As Harvey Milk once said, the greatest form of activism is to be VISIBLE, to leave behind the closets so that our friends, coworkers, and neighbors have a chance to see that we’re just like everybody else (except of course more fab).
Many feel that this statement, 30 years later, no longer applies. In fact, in 2009 it has never been more applicable.
With the failure of the gay and lesbian movement to stop Prop 8, the increasing number of unwarranted raids on gay bars (4 this year), and diminishing funds for LGBT health clinics, the gay rights movement is in big trouble. And there is a cultural reason for it.
Craigslist, Manhunt, Xtube and on and on… the Internet has provided hundreds of avenues back into Closet 2.0 — the “cyber closet.”

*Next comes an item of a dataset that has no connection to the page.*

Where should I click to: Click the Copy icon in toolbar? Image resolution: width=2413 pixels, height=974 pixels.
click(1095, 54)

The cyber closet offers gays and lesbians anonymous social interactions from the comfort, safety and convenience of their own homes without all that messy “being out” stuff.
And the gay movement has paid the consequence. We no longer need to wear our stripes like our gay forebears (pun intended) in order to find and connect with fellow gays. We can do all that in a dark room.. with our computers.

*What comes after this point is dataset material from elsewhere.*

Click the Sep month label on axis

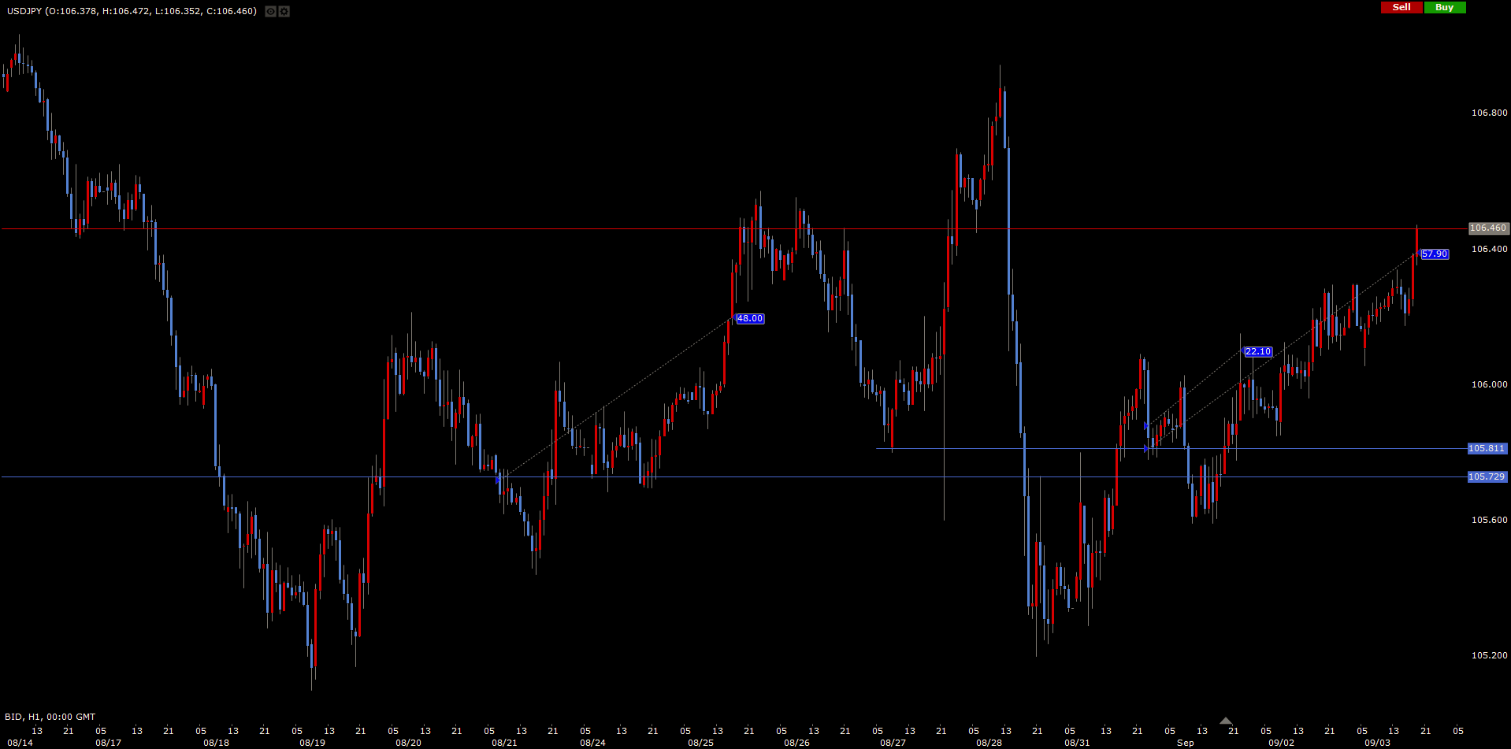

As a result we have once again become invisible. And as long as we remain invisible we will never truly gain our equal rights.
If you need proof you need look no further that Proposition 8, a first in American history when civil rights were actually taken away from a minority group.
Before there was the rainbow flag, the most prominent symbol of the gay movement, there was the Hanky Code, a gay code that allowed gays and lesbians to literally wear their stripes and find each other amidst a world of hostility and fear.
Our hope is that a new digital Hanky Code will help to revive this age-old gay tradition and help to bridge the gap between our ever expanding cyber double-life and the very real need to be Out (with a capital O) and to meet each other in the public sphere.
The Hanky Code is a celebration of gay history and a call to arms.. to be proud and maybe a little more extroverted about the great diversity of colors which make up the modern gay movement.